Mindfulness for Managing Pain – Part 2
Pain has been OK for me….not as great a struggle as I was led to believe before the operation & I’d call it more aching or discomfort versus pain….I think I’ve been lucky and, perhaps, due in part to my participation in the Mindfulness for Managing Pain program that is teaching me to practice ‘looking at the pain’ as a singular thing versus taking a big, overly big, place in my life, distracting me from the rest of what is going on in my life.
The duration of the aching is challenging to recognize and place into perspective, yet, meditation is a “practice” and worthy of repeated efforts to grasp & notice what is being offered via our teacher.
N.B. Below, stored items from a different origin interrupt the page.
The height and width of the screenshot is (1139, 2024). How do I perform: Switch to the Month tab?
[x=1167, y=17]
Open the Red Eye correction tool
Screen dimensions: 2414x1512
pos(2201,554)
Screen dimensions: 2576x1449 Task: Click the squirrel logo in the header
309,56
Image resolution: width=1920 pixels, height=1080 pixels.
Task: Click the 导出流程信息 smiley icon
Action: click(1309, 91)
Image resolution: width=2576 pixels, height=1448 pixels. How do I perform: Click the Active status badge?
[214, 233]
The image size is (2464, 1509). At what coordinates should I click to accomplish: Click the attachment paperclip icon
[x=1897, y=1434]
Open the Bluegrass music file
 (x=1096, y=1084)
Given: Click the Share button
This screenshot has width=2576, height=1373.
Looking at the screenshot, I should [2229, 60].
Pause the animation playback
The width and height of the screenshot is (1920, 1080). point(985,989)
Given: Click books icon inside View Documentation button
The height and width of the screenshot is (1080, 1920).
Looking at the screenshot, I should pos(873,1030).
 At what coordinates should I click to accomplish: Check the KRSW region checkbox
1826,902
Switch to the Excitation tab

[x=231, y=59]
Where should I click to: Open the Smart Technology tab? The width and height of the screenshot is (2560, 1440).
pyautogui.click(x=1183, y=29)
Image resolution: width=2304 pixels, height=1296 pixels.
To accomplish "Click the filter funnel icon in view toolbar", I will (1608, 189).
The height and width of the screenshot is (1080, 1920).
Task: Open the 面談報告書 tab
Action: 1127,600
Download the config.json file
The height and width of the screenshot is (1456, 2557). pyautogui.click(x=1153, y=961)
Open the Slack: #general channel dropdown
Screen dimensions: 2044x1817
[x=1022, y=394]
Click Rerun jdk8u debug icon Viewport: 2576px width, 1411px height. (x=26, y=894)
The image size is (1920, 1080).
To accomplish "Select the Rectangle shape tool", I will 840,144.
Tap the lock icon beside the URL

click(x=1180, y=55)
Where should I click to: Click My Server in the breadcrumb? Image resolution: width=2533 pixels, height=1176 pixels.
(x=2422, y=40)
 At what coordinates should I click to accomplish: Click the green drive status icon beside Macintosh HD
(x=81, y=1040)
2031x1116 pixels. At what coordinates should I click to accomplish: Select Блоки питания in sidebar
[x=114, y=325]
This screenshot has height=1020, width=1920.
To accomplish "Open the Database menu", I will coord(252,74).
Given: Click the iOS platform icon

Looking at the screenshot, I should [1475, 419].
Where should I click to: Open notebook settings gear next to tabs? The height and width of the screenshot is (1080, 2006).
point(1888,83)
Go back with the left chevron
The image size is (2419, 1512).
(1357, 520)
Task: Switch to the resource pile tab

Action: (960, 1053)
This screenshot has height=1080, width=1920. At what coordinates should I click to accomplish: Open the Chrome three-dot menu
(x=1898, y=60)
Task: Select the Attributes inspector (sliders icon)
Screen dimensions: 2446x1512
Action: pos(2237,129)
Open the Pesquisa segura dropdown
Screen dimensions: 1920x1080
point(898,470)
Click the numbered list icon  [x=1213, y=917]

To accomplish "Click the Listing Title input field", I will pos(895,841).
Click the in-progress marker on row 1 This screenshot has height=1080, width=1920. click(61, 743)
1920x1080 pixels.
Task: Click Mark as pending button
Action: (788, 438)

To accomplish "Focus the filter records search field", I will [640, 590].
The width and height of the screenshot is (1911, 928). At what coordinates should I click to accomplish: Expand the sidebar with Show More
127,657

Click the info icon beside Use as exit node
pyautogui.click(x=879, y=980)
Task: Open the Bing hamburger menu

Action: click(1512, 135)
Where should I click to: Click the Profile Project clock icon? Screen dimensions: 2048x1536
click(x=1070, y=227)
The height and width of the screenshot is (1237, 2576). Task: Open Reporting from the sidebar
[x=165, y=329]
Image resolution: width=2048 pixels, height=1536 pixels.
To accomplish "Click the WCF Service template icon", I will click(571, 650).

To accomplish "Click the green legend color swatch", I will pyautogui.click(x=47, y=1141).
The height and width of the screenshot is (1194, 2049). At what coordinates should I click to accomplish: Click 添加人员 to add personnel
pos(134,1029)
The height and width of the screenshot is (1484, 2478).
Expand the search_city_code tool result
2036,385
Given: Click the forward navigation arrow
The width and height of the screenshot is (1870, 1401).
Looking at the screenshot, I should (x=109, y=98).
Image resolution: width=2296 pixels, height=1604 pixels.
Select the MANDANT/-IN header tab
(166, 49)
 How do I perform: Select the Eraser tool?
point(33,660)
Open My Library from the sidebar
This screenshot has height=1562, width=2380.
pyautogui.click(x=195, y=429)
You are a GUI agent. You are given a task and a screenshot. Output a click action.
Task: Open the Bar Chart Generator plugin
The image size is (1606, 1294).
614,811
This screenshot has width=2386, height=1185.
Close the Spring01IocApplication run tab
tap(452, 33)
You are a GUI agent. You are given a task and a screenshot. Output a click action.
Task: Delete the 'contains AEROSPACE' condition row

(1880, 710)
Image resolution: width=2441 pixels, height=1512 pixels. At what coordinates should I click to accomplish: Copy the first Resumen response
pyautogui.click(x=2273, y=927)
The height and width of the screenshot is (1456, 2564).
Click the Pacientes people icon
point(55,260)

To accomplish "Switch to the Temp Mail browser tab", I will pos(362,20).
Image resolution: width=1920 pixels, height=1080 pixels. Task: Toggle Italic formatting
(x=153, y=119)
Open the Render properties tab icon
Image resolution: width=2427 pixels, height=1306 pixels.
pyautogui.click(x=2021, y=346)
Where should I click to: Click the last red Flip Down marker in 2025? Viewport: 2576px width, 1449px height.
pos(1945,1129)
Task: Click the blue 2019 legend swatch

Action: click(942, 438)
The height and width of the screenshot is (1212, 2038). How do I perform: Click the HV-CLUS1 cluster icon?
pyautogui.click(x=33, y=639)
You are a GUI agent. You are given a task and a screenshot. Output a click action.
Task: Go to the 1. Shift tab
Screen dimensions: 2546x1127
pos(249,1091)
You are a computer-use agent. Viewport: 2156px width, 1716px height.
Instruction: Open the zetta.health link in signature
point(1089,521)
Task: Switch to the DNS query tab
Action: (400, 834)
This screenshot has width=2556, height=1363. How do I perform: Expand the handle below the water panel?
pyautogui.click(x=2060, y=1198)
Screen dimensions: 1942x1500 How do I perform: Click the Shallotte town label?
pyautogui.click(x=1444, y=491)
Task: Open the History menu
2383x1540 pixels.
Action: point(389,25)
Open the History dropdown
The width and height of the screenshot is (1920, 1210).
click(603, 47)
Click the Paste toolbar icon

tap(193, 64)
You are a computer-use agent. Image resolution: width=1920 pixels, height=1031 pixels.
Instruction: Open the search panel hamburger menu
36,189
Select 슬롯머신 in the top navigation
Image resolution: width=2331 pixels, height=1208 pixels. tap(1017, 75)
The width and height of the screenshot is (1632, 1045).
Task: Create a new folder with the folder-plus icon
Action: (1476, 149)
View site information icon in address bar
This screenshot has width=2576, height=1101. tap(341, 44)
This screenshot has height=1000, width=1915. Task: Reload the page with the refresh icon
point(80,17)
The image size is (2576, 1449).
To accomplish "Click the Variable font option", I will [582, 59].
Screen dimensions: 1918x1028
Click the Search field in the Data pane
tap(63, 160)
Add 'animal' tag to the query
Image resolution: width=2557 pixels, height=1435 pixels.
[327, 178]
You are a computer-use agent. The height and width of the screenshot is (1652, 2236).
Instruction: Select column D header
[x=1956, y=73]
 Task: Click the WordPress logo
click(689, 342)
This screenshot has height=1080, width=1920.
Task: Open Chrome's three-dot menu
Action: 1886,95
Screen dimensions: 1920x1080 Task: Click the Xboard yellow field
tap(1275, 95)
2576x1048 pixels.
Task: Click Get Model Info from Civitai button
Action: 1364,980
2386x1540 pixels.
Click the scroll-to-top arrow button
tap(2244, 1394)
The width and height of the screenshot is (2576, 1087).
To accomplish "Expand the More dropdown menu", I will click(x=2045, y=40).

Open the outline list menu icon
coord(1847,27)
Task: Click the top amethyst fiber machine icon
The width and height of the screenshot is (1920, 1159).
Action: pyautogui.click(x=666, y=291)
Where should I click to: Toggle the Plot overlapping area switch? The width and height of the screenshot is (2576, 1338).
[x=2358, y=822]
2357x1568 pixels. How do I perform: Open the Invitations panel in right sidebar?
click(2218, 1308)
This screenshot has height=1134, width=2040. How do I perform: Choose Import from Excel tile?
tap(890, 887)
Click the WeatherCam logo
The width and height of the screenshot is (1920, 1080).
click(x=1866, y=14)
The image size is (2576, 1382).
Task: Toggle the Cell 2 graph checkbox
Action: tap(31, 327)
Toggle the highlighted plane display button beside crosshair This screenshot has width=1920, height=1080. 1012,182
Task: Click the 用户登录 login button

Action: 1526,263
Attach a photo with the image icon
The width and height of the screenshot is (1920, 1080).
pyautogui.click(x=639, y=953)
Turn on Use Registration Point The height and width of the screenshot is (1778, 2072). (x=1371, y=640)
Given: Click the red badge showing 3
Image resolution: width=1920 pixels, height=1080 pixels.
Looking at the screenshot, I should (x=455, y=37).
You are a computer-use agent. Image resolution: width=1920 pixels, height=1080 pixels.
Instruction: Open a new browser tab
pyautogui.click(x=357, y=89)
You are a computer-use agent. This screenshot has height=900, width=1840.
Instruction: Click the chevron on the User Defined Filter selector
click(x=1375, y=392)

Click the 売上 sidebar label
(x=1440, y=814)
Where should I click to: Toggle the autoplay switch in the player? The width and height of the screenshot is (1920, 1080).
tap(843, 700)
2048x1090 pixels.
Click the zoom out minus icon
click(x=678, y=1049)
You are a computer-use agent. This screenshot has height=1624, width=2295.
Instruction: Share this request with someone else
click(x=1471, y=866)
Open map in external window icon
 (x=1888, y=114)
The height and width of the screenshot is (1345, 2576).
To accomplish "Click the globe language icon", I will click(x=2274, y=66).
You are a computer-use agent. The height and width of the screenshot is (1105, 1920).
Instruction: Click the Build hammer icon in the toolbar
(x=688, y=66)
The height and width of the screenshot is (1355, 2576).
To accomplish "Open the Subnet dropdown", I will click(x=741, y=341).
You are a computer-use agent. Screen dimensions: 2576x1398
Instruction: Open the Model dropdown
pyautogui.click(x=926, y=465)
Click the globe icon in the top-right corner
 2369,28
Our 4-week course was completed recently and I received a questionnaire. The questions asked were revealing in several regards:
· A question asked if I had experienced a shift in my “value”….did I feel “useless” or “less able to be used”…..I was stunned to notice that these feelings had in fact, crept into my thinking during these past 6-7 weeks since surgery.
· Another question asked, “have these feelings negatively affected your day-to-day activities?”; again, I was surprised at the depth of some of my brain’s thinking that I had honestly avoided through these weeks. I was not being mindful, present, non-judgmentally, with my thoughts and emotions. I was surprised until reminded via the questionnaire.
· Another awakening to “habits I had formed” and a newfound/renewed ability to alter these habits by looking at them as habits, mind-games with little value beyond “taking up space in my mind”.
· I also am reminded that there is often a space between “noticing” pain and “reacting” to it….can we explore that space?
Of unique interest & value were the Daily Logs we used, charting our emotions, either unpleasant, pleasant or through our pain journal.
By writing down what I observed about myself, I get to “see” the moments of “happenings” either unpleasant, pleasant or thru the pain journal.
You explore the physical and emotional ‘feelings’ therefore naming them, identifying them, something to face, not let swim around, perhaps triggering that reaction versus the response.